# [Text provided]

↓

CTS logo
Hockliffe logo
Fables and Fairy Tales Stories Before 1850 Stories After 1850 Periodicals and Annuals Religious Books, Bibles, Hymns, etc Books of Instruction Nursery Rhymes and Alphabets
Movable and Toy Books; Myths and Heroes Poetry, Verse and Rhymes; Games Games and Pastimes Natural Science Geography and Travel History and Biography Mathematics
Previous Next

Books of Instruction. 0489: Anon., [A Battledore] 'Playing the Harpsichord'

Author: Anon.
Title: [A Battledore] 'Playing the Harpsichord'
Cat. Number: 0489
Date: No date but c.1835?
1st Edition:
Pub. Place: Banbury?
Publisher: J. G. Rusher?

↑

# [Data lines]
↓

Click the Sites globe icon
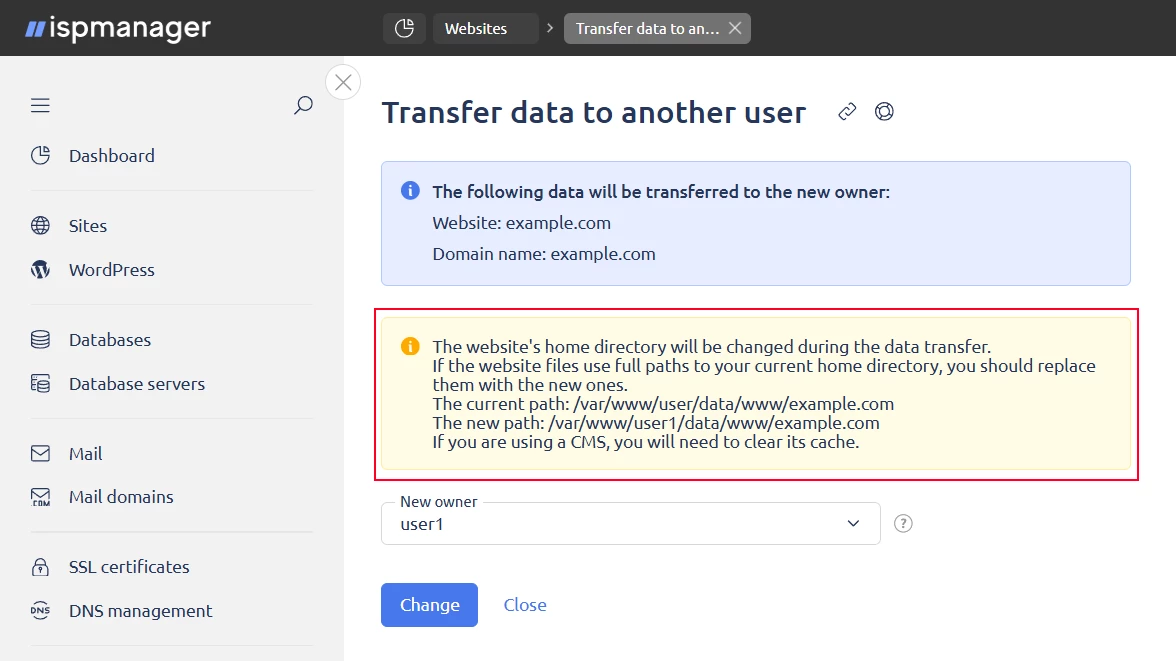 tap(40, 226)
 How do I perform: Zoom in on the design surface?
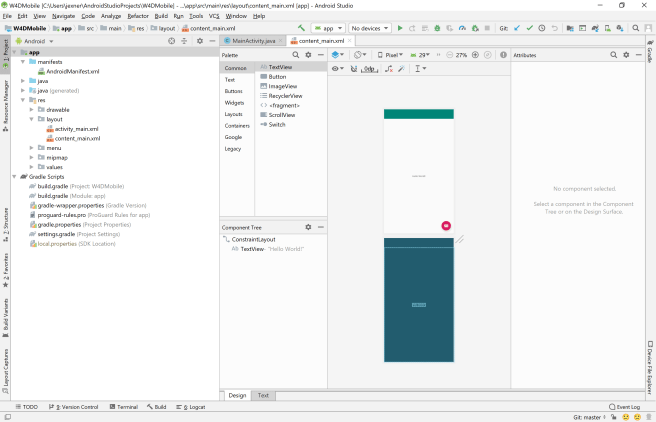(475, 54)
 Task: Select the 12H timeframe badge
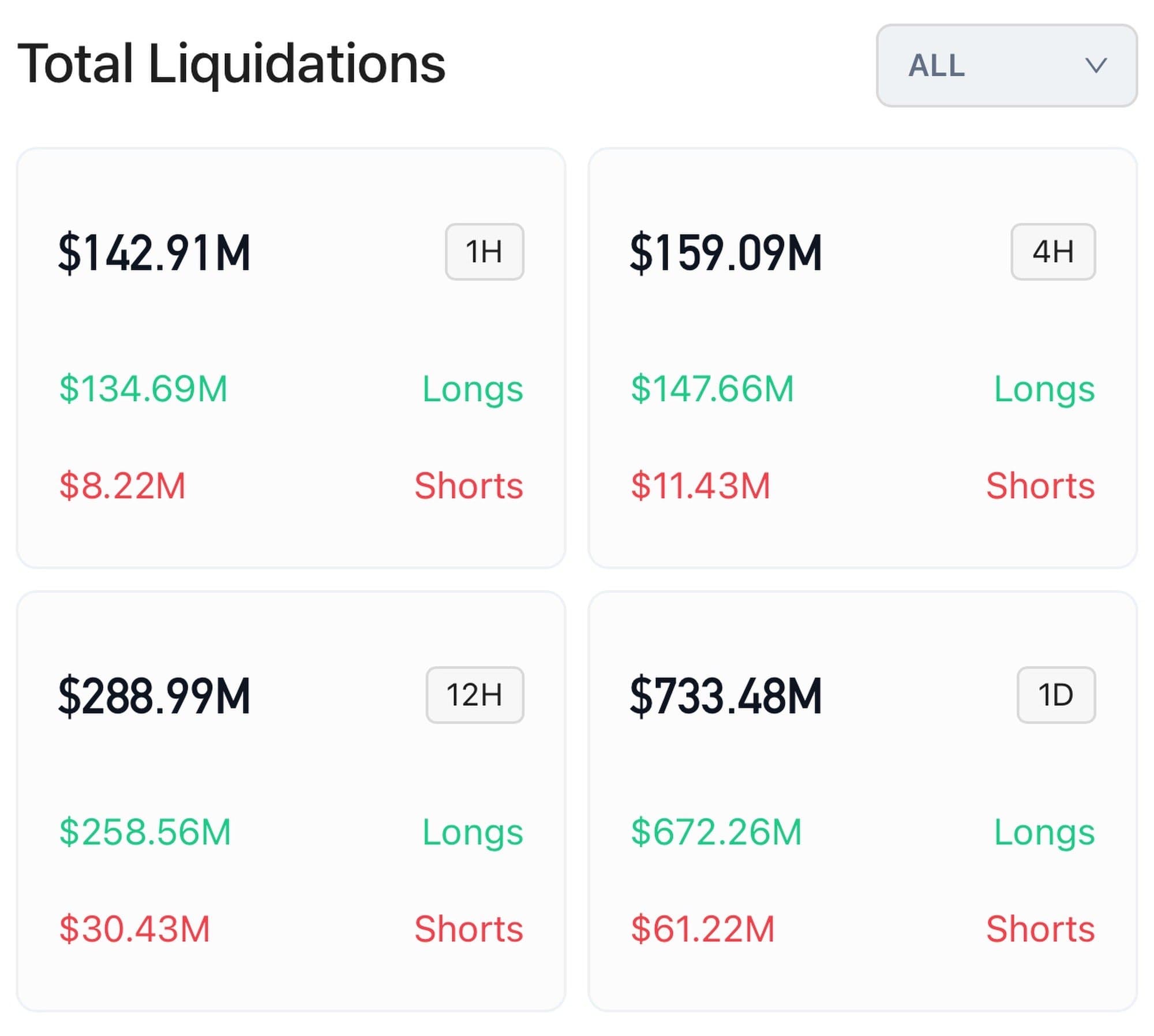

↑

# [Your tasks]
1) What catalog number does the catalog entry assign to the battledore titled 'Playing the Harpsichord'?
2) Reproduce the catalog entry verbatim from "Author: Anon." to "J. G. Rusher?".

# [Expected results]
1) 0489

2)
Author: Anon.
Title: [A Battledore] 'Playing the Harpsichord'
Cat. Number: 0489
Date: No date but c.1835?
1st Edition:
Pub. Place: Banbury?
Publisher: J. G. Rusher?